» PROMPT:
Only the pictures are to be left out; the listing itself is repeated exactly.

» SUPPLIED ENTRIES:
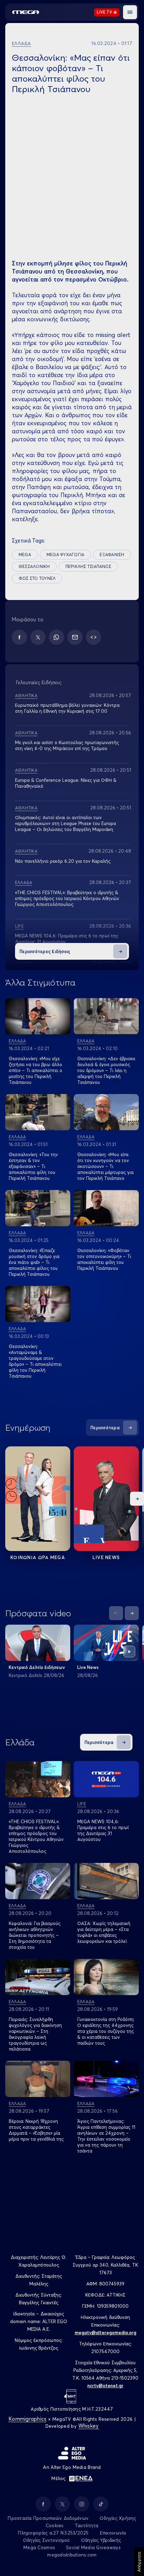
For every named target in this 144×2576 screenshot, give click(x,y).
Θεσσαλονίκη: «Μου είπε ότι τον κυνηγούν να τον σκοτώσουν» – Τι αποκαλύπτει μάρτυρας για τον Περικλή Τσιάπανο (105, 1166)
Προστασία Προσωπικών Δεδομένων (48, 2518)
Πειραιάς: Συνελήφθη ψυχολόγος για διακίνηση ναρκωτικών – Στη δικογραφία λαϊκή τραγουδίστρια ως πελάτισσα (35, 2034)
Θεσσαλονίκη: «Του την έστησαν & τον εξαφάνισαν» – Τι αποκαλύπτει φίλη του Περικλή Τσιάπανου (33, 1166)
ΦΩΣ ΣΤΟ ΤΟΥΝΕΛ (37, 578)
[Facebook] (19, 637)
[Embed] (93, 637)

» OUTPUT FOR THIS EXERCISE:
For every named target in this 144×2576 screenshot, give click(x,y).
Θεσσαλονίκη: «Μου είπε ότι τον κυνηγούν να τον σκοτώσουν» – Τι αποκαλύπτει μάρτυρας για τον Περικλή Τσιάπανο (105, 1166)
Προστασία Προσωπικών Δεδομένων (48, 2518)
Πειραιάς: Συνελήφθη ψυχολόγος για διακίνηση ναρκωτικών – Στη δικογραφία λαϊκή τραγουδίστρια ως πελάτισσα (35, 2034)
Θεσσαλονίκη: «Του την έστησαν & τον εξαφάνισαν» – Τι αποκαλύπτει φίλη του Περικλή Τσιάπανου (33, 1166)
ΦΩΣ ΣΤΟ ΤΟΥΝΕΛ (37, 578)
[Facebook] (19, 637)
[Embed] (93, 637)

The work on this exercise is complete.